Detailed Description
The preferred embodiments of the present invention will be described in conjunction with the accompanying drawings, and it will be understood that they are described herein for the purpose of illustration and explanation and not limitation.
Example (b): as shown in figure 1, the invention provides a technical scheme, a method for preparing selenium-rich, strontium-rich and zinc-rich procyanidine SOD yellow wine, which comprises the following raw materials: selenium-rich, strontium-rich and zinc-rich black corn, selenium-rich, black purple rice, selenium-rich, strontium-rich and zinc-rich large yellow rice, selenium-rich, strontium-rich and zinc-rich broom corn millet, selenium-rich, strontium-rich and zinc-rich millet, dried rosa roxburghii tratt fruit, rosa roxburghii tratt extract, grape pip, 70-degree selenium-rich white spirit, strontium-rich mineral water with the strontium content of 1.709-2.56mg/L, Angel raw material liquid distiller's yeast, Angel yellow wine distiller's yeast, wheat yeast, 85%.

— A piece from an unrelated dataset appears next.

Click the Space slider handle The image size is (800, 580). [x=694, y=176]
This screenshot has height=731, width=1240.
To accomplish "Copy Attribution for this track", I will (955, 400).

According to the technical scheme, the raw materials are as follows: 100 jin of selenium-rich, strontium-rich and zinc-rich grain, 20 jin of dried roxburgh rose fruit, 10 jin of grape seed, 30 jin of 70-degree selenium-rich white spirit, 250 jin of strontium-rich mineral water, 300 g of Angel raw material liquid distiller's yeast, 250 g of Angel yellow wine distiller's yeast, 7 jin of wheat yeast, 231 g of 85% food grade phosphoric acid, 100g of food grade urease and 8000 g of roxburgh rose extract.
According to the technical scheme, the selenium-rich, strontium-rich and zinc-rich grains are obtained: in the production of grains such as black corn, rice, broomcorn millet, broom corn millet, millet and the like, selenium leaf fertilizer, strontium leaf fertilizer and zinc leaf fertilizer are alternately sprayed every 10 days in the jointing stage, booting stage and grouting stage of the growth of crops, and each leaf fertilizer is sprayed for more than 3 times to obtain selenium-rich, strontium-rich and zinc-rich grains as brewed selenium-rich, strontium-rich and zinc-rich procyanidine SOD yellow wine.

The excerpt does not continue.